What the exercise asks => Every line from the one with "465x620 pixels." through the final line of the data below goes in the answer, copied exactly. Pictures do not.

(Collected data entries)
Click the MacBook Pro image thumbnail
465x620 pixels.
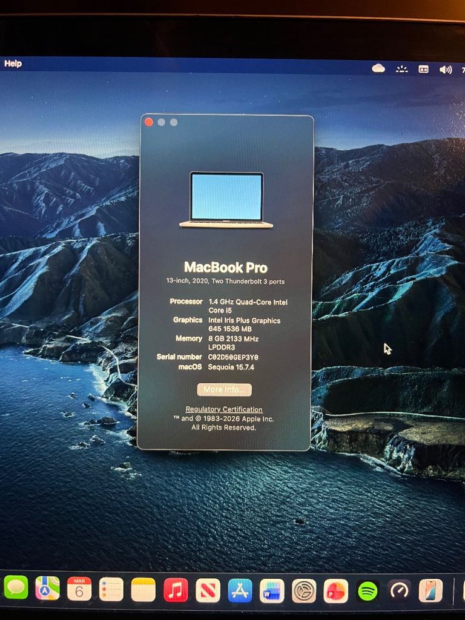(x=226, y=200)
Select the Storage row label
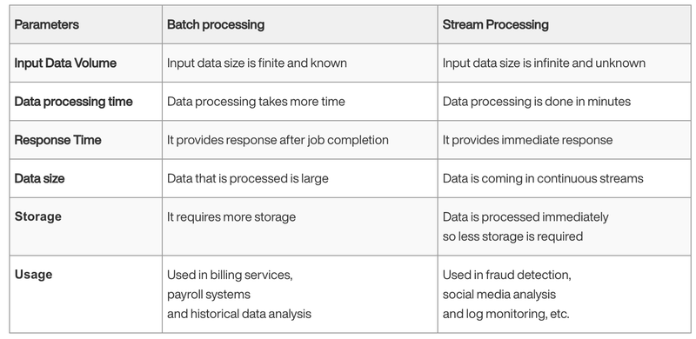Viewport: 696px width, 339px height. (37, 216)
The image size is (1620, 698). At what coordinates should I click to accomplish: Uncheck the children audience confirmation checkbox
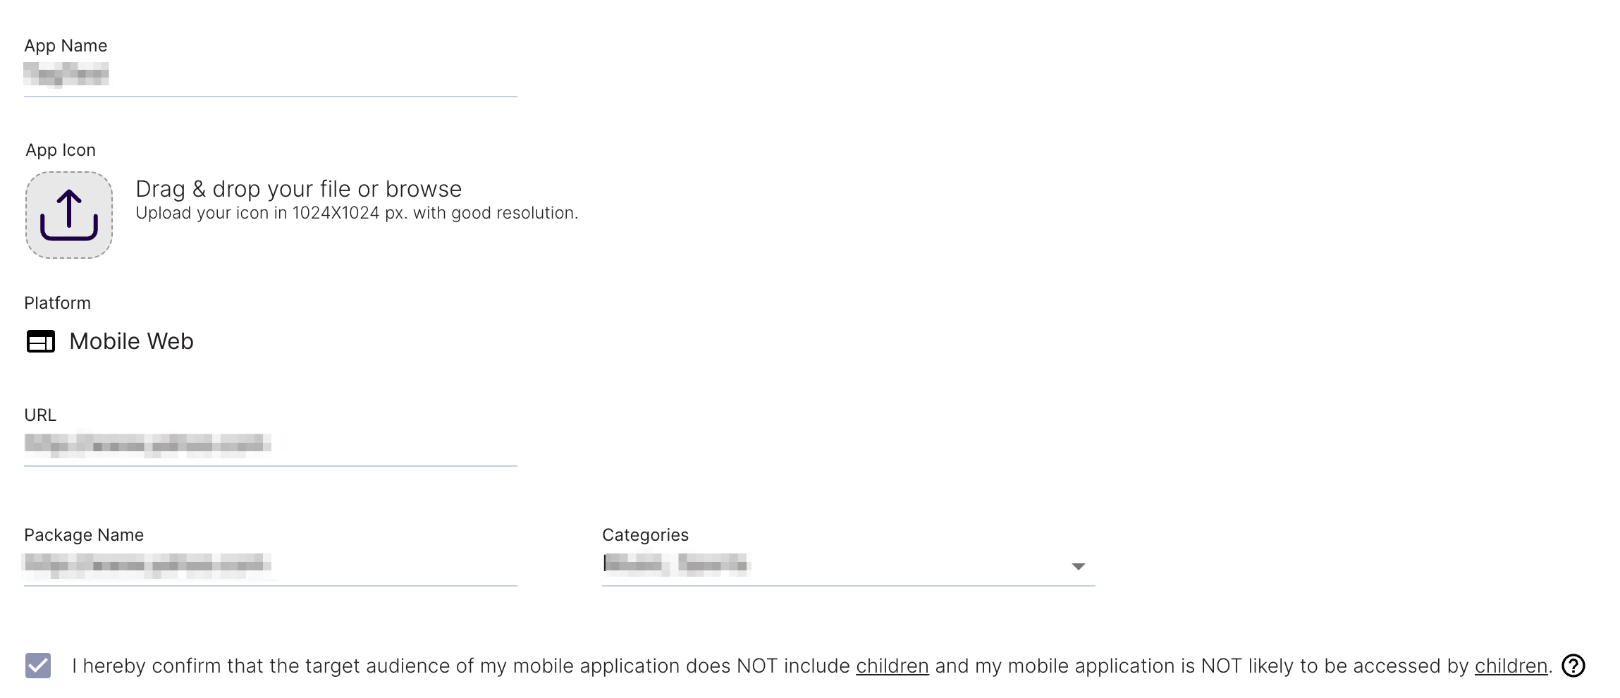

Exercise output =>
465x620 pixels.
(x=226, y=200)
Select the Storage row label
Viewport: 696px width, 339px height. (37, 216)
The image size is (1620, 698). At what coordinates should I click to accomplish: Uncheck the children audience confirmation checkbox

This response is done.